Transcribe the full listing word for word, leaving nothing out.
++++
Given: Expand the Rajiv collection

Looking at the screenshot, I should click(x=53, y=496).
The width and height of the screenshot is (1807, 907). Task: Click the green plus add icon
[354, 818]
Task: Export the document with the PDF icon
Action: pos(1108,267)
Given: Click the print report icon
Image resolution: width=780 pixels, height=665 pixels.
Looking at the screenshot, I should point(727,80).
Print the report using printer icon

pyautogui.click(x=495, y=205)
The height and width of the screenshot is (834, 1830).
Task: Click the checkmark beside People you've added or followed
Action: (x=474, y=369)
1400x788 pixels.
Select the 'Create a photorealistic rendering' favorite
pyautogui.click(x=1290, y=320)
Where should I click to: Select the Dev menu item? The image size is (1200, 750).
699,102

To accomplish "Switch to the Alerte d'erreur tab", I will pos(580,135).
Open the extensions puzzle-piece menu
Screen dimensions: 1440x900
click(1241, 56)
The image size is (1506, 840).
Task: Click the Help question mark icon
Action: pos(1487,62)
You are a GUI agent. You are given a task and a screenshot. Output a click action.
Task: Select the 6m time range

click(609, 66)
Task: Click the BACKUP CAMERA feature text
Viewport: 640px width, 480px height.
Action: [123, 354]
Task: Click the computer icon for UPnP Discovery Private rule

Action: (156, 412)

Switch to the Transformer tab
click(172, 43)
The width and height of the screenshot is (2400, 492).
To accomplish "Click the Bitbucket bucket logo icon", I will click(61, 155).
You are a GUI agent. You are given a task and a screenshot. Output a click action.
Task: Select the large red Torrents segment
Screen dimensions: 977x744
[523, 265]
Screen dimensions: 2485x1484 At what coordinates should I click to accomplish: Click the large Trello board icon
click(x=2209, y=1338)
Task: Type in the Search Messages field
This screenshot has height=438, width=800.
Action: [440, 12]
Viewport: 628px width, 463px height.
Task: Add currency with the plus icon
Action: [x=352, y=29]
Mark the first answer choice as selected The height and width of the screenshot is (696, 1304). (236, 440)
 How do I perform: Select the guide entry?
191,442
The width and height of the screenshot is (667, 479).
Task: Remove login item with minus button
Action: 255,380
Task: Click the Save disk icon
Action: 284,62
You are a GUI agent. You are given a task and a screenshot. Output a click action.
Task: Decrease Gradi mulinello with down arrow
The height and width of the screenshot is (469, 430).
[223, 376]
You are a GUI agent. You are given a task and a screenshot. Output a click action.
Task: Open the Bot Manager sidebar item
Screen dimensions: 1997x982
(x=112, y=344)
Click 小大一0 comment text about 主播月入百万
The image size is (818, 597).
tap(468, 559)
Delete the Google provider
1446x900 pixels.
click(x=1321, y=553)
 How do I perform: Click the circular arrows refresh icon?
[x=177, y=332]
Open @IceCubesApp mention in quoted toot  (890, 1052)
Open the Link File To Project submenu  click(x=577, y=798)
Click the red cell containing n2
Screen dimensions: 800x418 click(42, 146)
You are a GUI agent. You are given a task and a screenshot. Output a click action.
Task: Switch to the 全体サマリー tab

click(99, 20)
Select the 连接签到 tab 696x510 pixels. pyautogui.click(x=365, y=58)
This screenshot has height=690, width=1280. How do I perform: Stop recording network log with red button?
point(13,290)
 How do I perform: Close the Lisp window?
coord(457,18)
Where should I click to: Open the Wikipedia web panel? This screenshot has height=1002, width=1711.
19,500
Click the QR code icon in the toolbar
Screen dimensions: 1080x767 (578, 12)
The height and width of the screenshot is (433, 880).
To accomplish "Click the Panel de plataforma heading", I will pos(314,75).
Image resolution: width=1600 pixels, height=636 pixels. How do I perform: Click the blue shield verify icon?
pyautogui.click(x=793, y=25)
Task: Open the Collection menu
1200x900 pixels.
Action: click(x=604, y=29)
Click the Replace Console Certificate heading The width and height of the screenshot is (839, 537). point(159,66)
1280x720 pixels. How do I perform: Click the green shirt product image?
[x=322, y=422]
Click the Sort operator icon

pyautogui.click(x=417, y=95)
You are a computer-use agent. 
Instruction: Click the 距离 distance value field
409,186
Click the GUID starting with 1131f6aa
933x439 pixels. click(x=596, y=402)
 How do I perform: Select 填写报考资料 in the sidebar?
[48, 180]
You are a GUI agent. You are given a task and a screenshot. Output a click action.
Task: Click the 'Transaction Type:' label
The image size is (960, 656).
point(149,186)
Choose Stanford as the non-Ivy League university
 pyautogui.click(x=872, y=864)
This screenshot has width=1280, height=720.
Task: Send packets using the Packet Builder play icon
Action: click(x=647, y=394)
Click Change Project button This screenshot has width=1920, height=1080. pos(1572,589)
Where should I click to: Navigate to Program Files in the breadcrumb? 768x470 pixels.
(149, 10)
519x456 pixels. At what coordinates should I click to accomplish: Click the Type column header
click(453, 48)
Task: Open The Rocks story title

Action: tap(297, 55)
++++
(WRITTEN ANSWER)
Given: Expand the Rajiv collection

Looking at the screenshot, I should click(x=53, y=496).
The width and height of the screenshot is (1807, 907). Task: Click the green plus add icon
[354, 818]
Task: Export the document with the PDF icon
Action: pos(1108,267)
Given: Click the print report icon
Image resolution: width=780 pixels, height=665 pixels.
Looking at the screenshot, I should point(727,80).
Print the report using printer icon

pyautogui.click(x=495, y=205)
The height and width of the screenshot is (834, 1830).
Task: Click the checkmark beside People you've added or followed
Action: (x=474, y=369)
1400x788 pixels.
Select the 'Create a photorealistic rendering' favorite
pyautogui.click(x=1290, y=320)
Where should I click to: Select the Dev menu item? The image size is (1200, 750).
699,102

To accomplish "Switch to the Alerte d'erreur tab", I will pos(580,135).
Open the extensions puzzle-piece menu
Screen dimensions: 1440x900
click(1241, 56)
The image size is (1506, 840).
Task: Click the Help question mark icon
Action: pos(1487,62)
You are a GUI agent. You are given a task and a screenshot. Output a click action.
Task: Select the 6m time range

click(609, 66)
Task: Click the BACKUP CAMERA feature text
Viewport: 640px width, 480px height.
Action: [123, 354]
Task: Click the computer icon for UPnP Discovery Private rule

Action: (156, 412)

Switch to the Transformer tab
click(172, 43)
The width and height of the screenshot is (2400, 492).
To accomplish "Click the Bitbucket bucket logo icon", I will click(61, 155).
You are a GUI agent. You are given a task and a screenshot. Output a click action.
Task: Select the large red Torrents segment
Screen dimensions: 977x744
[523, 265]
Screen dimensions: 2485x1484 At what coordinates should I click to accomplish: Click the large Trello board icon
click(x=2209, y=1338)
Task: Type in the Search Messages field
This screenshot has height=438, width=800.
Action: [440, 12]
Viewport: 628px width, 463px height.
Task: Add currency with the plus icon
Action: [x=352, y=29]
Mark the first answer choice as selected The height and width of the screenshot is (696, 1304). (236, 440)
 How do I perform: Select the guide entry?
191,442
The width and height of the screenshot is (667, 479).
Task: Remove login item with minus button
Action: 255,380
Task: Click the Save disk icon
Action: 284,62
You are a GUI agent. You are given a task and a screenshot. Output a click action.
Task: Decrease Gradi mulinello with down arrow
The height and width of the screenshot is (469, 430).
[223, 376]
You are a GUI agent. You are given a task and a screenshot. Output a click action.
Task: Open the Bot Manager sidebar item
Screen dimensions: 1997x982
(x=112, y=344)
Click 小大一0 comment text about 主播月入百万
The image size is (818, 597).
tap(468, 559)
Delete the Google provider
1446x900 pixels.
click(x=1321, y=553)
 How do I perform: Click the circular arrows refresh icon?
[x=177, y=332]
Open @IceCubesApp mention in quoted toot  (890, 1052)
Open the Link File To Project submenu  click(x=577, y=798)
Click the red cell containing n2
Screen dimensions: 800x418 click(42, 146)
You are a GUI agent. You are given a task and a screenshot. Output a click action.
Task: Switch to the 全体サマリー tab

click(99, 20)
Select the 连接签到 tab 696x510 pixels. pyautogui.click(x=365, y=58)
This screenshot has height=690, width=1280. How do I perform: Stop recording network log with red button?
point(13,290)
 How do I perform: Close the Lisp window?
coord(457,18)
Where should I click to: Open the Wikipedia web panel? This screenshot has height=1002, width=1711.
19,500
Click the QR code icon in the toolbar
Screen dimensions: 1080x767 (578, 12)
The height and width of the screenshot is (433, 880).
To accomplish "Click the Panel de plataforma heading", I will pos(314,75).
Image resolution: width=1600 pixels, height=636 pixels. How do I perform: Click the blue shield verify icon?
pyautogui.click(x=793, y=25)
Task: Open the Collection menu
1200x900 pixels.
Action: click(x=604, y=29)
Click the Replace Console Certificate heading The width and height of the screenshot is (839, 537). point(159,66)
1280x720 pixels. How do I perform: Click the green shirt product image?
[x=322, y=422]
Click the Sort operator icon

pyautogui.click(x=417, y=95)
You are a computer-use agent. 
Instruction: Click the 距离 distance value field
409,186
Click the GUID starting with 1131f6aa
933x439 pixels. click(x=596, y=402)
 How do I perform: Select 填写报考资料 in the sidebar?
[48, 180]
You are a GUI agent. You are given a task and a screenshot. Output a click action.
Task: Click the 'Transaction Type:' label
The image size is (960, 656).
point(149,186)
Choose Stanford as the non-Ivy League university
 pyautogui.click(x=872, y=864)
This screenshot has width=1280, height=720.
Task: Send packets using the Packet Builder play icon
Action: click(x=647, y=394)
Click Change Project button This screenshot has width=1920, height=1080. pos(1572,589)
Where should I click to: Navigate to Program Files in the breadcrumb? 768x470 pixels.
(149, 10)
519x456 pixels. At what coordinates should I click to accomplish: Click the Type column header
click(453, 48)
Task: Open The Rocks story title

Action: tap(297, 55)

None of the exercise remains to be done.